Asked to define the type of music the label puts out, Benn says, "I think of it as just rock music." But he's wrong. While the bands on the label couldn't be stuffed into any genre more specific than "indie," there's a definite vibe to the First Flight sound: Even at its craziest, the music holds onto melody. And make no mistake: If you're a three-chord-garage adherent and think instrumentals are wanky, you can just ignore this whole column. Aside from the sonorous, ponderous music of the Accord, First Flight has also released EPs or LPs by Nashville's Maserati-esque melodic instrumental band Emery Reel, Portland's noisy but beautiful Invisible and San Francisco's off-kilter acoustic pop songstress Anamude. First Flight is also getting ready to release a vinyl edition of Kansas City's namelessnumberheadman's Your Voice Repeating, a slow-flowing and lovely album.
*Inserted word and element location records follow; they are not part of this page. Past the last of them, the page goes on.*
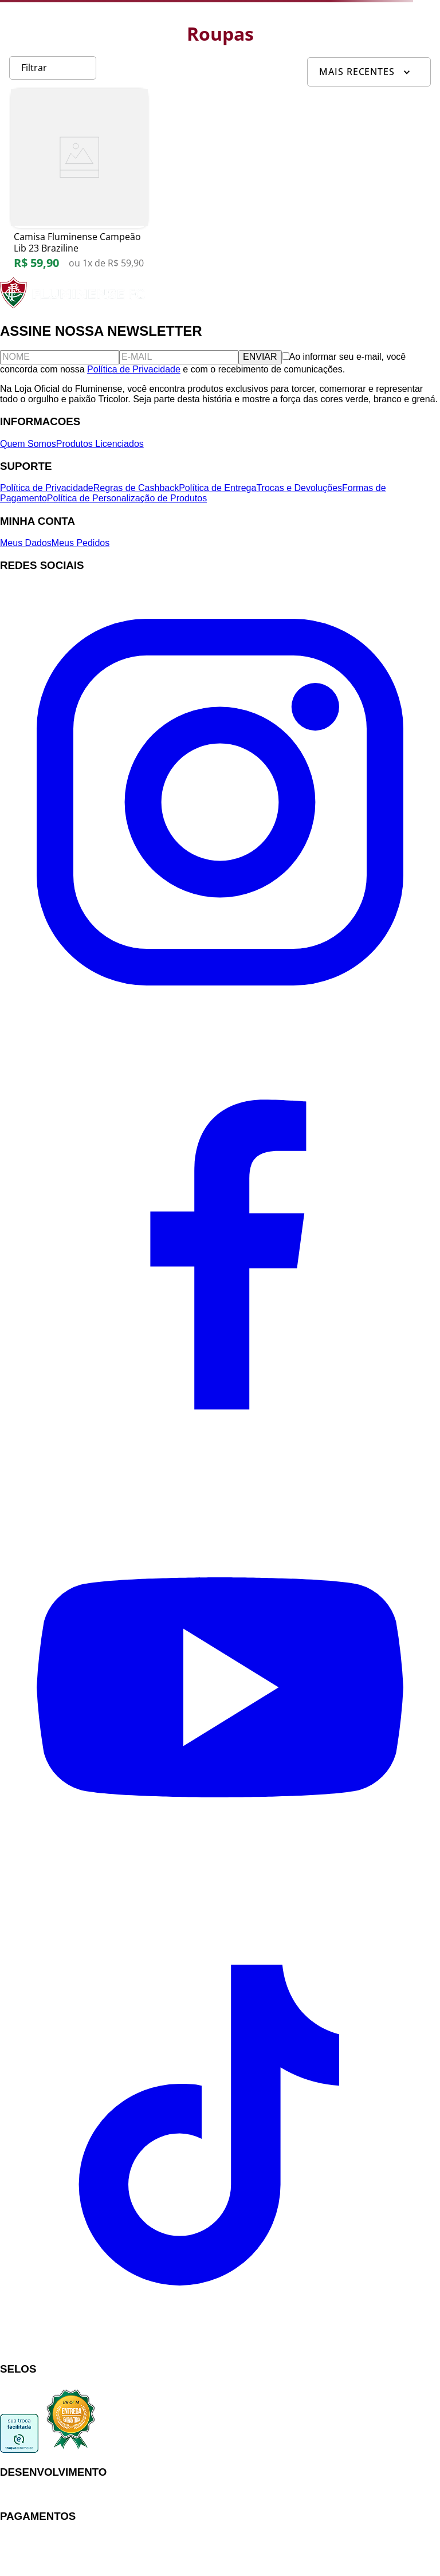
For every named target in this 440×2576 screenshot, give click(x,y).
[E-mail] (178, 357)
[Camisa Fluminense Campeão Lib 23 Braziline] (79, 185)
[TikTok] (220, 2346)
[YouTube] (220, 1904)
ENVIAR (260, 357)
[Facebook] (220, 1461)
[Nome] (59, 357)
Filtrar (34, 67)
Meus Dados (26, 543)
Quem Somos (28, 444)
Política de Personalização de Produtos (127, 498)
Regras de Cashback (136, 488)
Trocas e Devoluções (299, 488)
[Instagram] (220, 1019)
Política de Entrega (217, 488)
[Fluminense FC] (73, 306)
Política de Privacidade (133, 369)
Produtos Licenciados (100, 444)
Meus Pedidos (80, 543)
I realize that at this point it's sounding like Benn wrestled the sap away from me and is dictating this between thumps to my kidneys, but you don't realize the amount of mail I get, or just how far above par this music is. If I were into hyperbole or precognition, I could talk up a pretty big future for First Flight.
If you're curious, get some MP3s from firstflightrecordlabel.com or, even better, come check out the Potomac Accord and labelmates Mr. 1986 (more noisy, melodic post-rock) when they open up for local legends Puerto Muerto at Lemmons this Saturday. If you see me there, you'd better have some tips for me. Don't make me come looking for you.
Sullen is no more. And now I'm the sullen one. One of the best rawk bands around (a statement supported by a 2002 win for Best Hard Rock group in the RFT Music Awards), Sullen was just beginning to make itself felt on the national scene: Signing to Chicago's Thick Records and touring with Jucifer last year were good signs for the band.
The end came suddenly, announced the day before the group played its last show on February 27 at the Creepy Crawl (shows scheduled after that were cancelled). I reached guitarist/vocalist Shanna Kiel (who, along with guitarist/vocalist Justin Slazinik, made up the core of the band), and she isn't taking the band's disintegration lightly. "The passion I had for that band exceeded everything," Kiel said in an e-mail.
I'm not a gossip columnist, so suffice to say that the band broke up over personal differences. The whys don't matter; what matters is that a band once called "the hope for the future of rock in St. Louis" (by an unnamed fan, right here in Radar Station back in 1999) is now the past. Sullen, indeed.